Frank thought that H.R. 3 would begin to get at the problem.
“You would expect some of those drugs that are among the top 50 highest spending drugs in Part D to be represented heavily in the [catastrophic] portion of Part D,” Frank said.
He also argued that the H.R. 3 approach might have the added benefit of including the cost-effectiveness of drugs into the price.
“A lot of those countries use cost-effectiveness studies to evaluate the price of drugs. The U.K., Canada, Germany, Australia all do that,” he said.
But Chris Pope, a senior fellow at the conservative Manhattan Institute, said drug manufacturers would likely game that type of system as well by offering the drugs to those countries at high list prices and then lowering the prices later by giving rebates and discounts. The list prices in those countries would likely be the ones used by the federal government in negotiations with drug companies.
“Drugmakers are good at structuring payments so that prices are where they want to be.
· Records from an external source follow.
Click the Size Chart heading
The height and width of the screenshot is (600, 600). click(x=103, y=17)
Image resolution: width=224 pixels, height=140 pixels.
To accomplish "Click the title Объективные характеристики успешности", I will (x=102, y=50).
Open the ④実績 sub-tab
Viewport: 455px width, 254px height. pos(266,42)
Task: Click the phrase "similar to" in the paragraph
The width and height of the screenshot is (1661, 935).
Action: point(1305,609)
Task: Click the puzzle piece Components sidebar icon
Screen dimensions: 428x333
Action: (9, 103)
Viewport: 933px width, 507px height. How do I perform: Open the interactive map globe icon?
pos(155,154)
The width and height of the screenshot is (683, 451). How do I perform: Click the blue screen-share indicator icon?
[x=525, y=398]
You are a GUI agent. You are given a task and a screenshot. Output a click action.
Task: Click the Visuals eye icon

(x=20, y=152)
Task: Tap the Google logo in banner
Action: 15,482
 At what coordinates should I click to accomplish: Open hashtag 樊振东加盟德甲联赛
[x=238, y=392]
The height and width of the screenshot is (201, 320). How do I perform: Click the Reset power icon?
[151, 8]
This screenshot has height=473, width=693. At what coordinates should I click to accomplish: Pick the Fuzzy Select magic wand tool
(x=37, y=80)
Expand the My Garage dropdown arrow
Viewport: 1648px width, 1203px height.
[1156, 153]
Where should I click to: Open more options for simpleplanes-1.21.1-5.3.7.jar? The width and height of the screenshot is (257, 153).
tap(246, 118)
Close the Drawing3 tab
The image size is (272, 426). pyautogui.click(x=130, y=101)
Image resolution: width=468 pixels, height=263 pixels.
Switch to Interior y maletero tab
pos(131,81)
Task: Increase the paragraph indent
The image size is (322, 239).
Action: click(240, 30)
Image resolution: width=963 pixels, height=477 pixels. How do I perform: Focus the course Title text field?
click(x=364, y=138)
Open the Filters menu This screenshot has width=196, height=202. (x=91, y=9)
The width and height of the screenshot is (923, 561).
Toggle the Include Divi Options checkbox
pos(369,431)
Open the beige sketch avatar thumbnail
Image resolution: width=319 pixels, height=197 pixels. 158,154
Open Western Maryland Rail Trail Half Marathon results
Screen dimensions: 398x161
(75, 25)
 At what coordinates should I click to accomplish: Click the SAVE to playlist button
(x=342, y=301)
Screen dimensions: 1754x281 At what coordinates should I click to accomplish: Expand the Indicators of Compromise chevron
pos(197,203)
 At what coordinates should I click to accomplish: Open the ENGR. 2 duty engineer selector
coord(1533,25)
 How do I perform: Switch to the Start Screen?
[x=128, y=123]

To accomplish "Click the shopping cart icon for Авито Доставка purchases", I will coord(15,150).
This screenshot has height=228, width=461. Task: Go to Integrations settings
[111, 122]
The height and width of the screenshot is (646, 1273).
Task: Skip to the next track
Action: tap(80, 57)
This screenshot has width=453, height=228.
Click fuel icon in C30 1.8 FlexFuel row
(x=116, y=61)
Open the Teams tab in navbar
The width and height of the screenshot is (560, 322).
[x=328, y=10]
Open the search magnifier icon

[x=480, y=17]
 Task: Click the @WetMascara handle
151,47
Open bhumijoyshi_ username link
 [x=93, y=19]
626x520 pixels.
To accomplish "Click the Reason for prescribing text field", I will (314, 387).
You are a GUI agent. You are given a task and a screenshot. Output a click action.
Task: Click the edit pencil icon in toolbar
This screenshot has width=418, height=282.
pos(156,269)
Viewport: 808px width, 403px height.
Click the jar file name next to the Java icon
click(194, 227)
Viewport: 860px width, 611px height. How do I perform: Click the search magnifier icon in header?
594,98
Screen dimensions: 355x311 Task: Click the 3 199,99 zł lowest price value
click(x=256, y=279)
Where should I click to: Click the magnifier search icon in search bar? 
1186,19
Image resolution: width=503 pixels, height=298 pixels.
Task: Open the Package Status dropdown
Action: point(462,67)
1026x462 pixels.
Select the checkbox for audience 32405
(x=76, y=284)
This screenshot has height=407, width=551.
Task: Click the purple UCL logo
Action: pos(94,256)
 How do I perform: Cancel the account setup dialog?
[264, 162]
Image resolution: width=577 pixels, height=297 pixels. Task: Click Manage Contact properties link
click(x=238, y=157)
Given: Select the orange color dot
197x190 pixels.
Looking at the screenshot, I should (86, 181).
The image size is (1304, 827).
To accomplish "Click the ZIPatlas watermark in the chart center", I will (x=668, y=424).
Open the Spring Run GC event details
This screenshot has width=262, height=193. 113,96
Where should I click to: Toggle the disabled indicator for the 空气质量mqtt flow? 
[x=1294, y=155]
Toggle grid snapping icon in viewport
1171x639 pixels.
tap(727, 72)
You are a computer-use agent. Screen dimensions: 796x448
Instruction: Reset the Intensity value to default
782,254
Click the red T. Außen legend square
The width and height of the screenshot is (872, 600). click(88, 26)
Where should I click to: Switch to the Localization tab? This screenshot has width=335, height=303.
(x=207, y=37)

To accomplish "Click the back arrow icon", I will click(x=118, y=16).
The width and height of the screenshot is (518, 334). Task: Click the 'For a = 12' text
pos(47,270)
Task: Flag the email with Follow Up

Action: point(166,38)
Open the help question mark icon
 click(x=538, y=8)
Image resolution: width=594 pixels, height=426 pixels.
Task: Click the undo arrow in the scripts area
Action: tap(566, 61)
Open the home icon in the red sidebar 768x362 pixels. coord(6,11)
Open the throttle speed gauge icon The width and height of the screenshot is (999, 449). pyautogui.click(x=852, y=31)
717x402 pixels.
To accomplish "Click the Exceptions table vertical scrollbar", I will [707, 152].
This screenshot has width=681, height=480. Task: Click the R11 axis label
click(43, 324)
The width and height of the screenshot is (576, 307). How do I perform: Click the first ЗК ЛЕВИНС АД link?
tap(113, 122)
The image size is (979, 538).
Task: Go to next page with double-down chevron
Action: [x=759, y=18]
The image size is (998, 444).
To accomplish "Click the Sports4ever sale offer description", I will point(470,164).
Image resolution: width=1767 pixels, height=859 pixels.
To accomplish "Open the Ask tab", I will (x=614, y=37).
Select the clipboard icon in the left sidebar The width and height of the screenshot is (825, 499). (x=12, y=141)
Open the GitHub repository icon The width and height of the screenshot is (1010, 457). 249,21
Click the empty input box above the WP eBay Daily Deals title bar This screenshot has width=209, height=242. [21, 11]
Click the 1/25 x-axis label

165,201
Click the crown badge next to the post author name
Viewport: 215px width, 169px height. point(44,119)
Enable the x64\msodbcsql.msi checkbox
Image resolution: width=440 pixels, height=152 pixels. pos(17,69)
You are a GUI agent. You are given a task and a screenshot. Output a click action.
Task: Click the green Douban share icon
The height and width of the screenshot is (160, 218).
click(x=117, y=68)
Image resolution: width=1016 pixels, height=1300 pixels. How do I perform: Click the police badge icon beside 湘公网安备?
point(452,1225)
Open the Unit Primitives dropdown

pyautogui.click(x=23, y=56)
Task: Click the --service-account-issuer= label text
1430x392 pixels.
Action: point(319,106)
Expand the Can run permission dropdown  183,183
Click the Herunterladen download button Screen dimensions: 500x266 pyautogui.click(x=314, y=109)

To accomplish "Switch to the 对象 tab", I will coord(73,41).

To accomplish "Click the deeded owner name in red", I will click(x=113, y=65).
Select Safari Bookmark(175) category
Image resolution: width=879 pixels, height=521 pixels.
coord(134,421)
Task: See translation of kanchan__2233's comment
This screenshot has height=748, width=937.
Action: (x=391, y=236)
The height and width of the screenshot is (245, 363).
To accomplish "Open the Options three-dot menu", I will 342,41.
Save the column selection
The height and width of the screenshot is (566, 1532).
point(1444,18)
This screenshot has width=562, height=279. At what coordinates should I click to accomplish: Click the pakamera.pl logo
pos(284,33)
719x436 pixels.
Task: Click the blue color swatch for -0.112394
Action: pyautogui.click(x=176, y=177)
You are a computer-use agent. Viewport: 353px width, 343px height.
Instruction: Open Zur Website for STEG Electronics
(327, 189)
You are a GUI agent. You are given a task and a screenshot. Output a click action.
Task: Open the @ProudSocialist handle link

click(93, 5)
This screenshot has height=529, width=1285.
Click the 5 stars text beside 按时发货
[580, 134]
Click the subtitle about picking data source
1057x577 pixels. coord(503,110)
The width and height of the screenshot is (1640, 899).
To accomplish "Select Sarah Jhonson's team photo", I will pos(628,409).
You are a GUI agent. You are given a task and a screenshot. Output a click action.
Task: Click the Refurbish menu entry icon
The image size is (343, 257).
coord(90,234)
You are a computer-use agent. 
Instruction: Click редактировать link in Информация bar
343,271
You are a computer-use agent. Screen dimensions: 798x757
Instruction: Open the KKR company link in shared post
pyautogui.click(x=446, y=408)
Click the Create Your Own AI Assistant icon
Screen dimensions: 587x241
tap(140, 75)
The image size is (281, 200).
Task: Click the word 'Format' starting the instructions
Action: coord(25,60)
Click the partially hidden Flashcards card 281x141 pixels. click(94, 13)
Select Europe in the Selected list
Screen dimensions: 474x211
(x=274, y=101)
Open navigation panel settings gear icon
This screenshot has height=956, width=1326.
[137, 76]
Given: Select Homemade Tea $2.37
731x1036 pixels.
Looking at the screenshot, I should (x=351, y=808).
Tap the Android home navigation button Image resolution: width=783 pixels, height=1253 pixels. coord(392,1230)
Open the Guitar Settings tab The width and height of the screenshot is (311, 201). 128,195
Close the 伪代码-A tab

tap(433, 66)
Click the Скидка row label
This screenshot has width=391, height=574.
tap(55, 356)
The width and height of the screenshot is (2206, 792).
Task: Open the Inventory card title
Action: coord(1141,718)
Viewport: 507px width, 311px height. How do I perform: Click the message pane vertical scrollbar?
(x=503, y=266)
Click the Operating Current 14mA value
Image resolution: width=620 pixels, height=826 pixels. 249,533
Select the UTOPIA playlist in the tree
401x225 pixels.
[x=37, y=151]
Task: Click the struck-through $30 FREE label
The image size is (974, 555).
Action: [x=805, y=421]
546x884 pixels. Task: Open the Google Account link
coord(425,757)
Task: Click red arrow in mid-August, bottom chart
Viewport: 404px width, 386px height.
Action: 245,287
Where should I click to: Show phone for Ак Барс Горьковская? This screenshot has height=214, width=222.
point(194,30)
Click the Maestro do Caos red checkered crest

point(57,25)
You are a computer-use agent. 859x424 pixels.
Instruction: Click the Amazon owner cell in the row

I don’t think H.R. 3 would have the intended effect,” Pope said.
Pope also said that a lot of the high prices will work themselves out over time.
“Over time, the drugs in these specialty categories, once they are developed, they start moving toward patent expiry. Further, the first drug in a category will have a lot of pricing power, but over time, that becomes less of a problem because you’ll have more drug development,” Pope said.
Indeed, Sovaldi and Harvoni, which each cost more than $80,000 for a 12-week treatment, now face competition from other drugs, including Mavyret, which costs just under $40,000. Gilead Sciences has since been losing market share for its hepatitis C drugs and announced in 2018 that it would be authorizing the manufacture of generic versions of those drugs.
But Isasi argued that drug companies can find other ways to reduce competition, especially by extending the patents on their drugs.
“They can do things like patent thickets, which allows them to keep the exclusivity on a drug for far longer. … We’re talking decades and decades, not eight or nine years,” Isasi said.